A passagem do livro demonstra as dificuldades da sociedade e da Administração Pública para lidar com o inesperado – às vezes nem tanto - e capaz de alterar a ordem das coisas, diga-se de passagem, não é nenhuma ordem natural, mas construída. De qualquer modo, a estrutura do senso comum possui mecanismos de autopreservação, cujos acontecimentos capazes de gerar perturbação, a princípio, são solenemente ignorados, ao menos até os inevitáveis sinais de ameaça.

Conforme noticiado na imprensa e no próprio www.portalsaude.saude.gov.br, o vírus zika foi detectado pela primeira vez no ano de 1947, transmitido pela picada do mosquito Aedes aegypti. Como os primeiros casos foram leves, as autoridades perceberam a gravidade somente com a ocorrência de surto na ilha Yap, na Micronésia, Pacífico, em 2007. No Brasil os problemas começaram em abril de 2015, mas foi como tropeçar no primeiro rato, não houve grande preocupação. No entanto, manchetes estampam notícias sobre a verdadeira epidemia que se espalha por mais de 20(vinte) países. A Organização Mundial da Saúde (OMS) já reconheceu, agora, constituir-se ameaça planetária.

Tal aspecto, mais uma vez, já há muito estava na obra de “ficção” de Camus, retrato fiel do mundo da vida: “Até então as pessoas tinham apenas se queixado de um episódio que provocava mal-estar.
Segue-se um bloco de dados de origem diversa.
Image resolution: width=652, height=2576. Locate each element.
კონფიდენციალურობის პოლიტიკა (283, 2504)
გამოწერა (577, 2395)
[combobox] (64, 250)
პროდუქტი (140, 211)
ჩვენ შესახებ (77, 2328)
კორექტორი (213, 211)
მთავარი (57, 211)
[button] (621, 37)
Compreendia-se agora que esse fenômeno, cuja amplitude não se podia avaliar e cuja origem era desconhecida, tinha qualquer coisa de ameaçador.[2]
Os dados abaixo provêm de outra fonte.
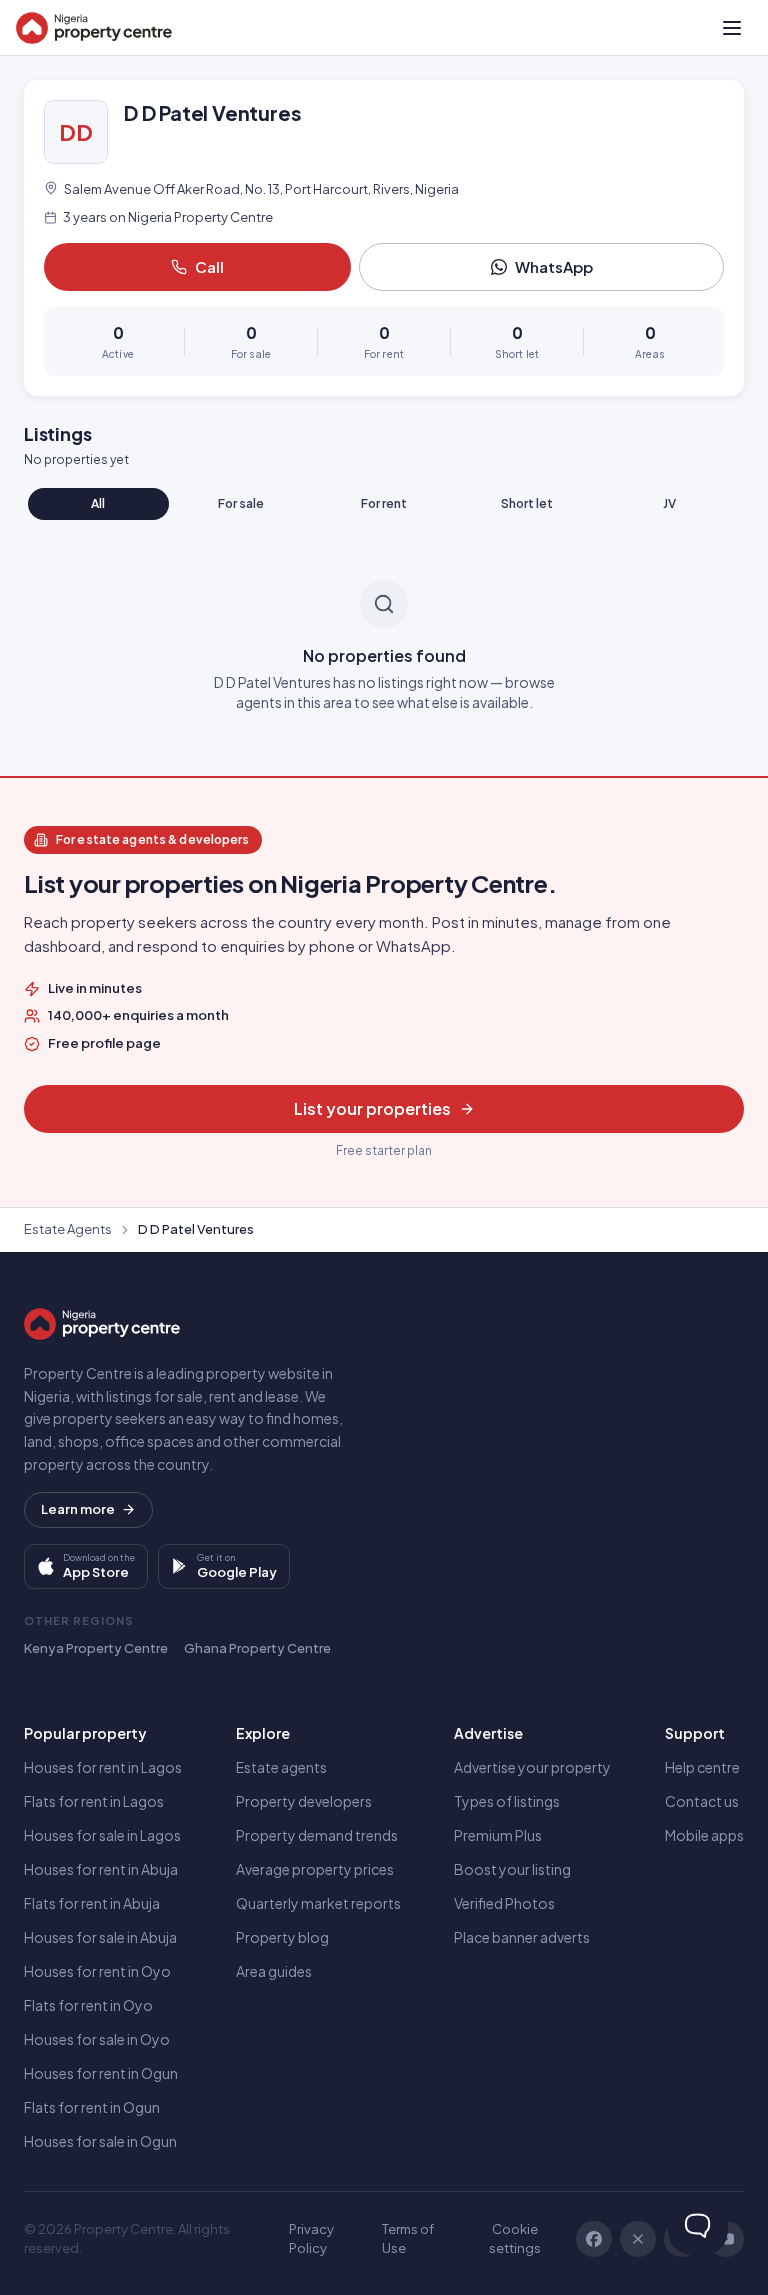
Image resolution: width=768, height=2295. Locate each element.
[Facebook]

Aqui reside uma das tantas questões relevantes examinadas na alegoria de Orã: os problemas do modo de ser liberal-individualista, com a preocupação constante com os atos cotidianos que ocupam a vida, cuja interrupção só é permitida quando presente alguma “coisa de ameaçadora”! A obra de Albert Camus, inclusive, possui a inegável dimensão política, pois a cidade assolada pela epidemia lembra a ocupação nazista na França durante a Segunda Guerra Mundial. Não se pode reduzir o texto à literalidade do problema de saúde pública, pois retrata, em última análise, o modo como a sociedade e o Estado lidam com determinados dilemas sociais.

Inclusive o avanço da peste possui relação direta no modo como lidamos com o avanço da corrupção neste país, conforme a coluna da semana anterior.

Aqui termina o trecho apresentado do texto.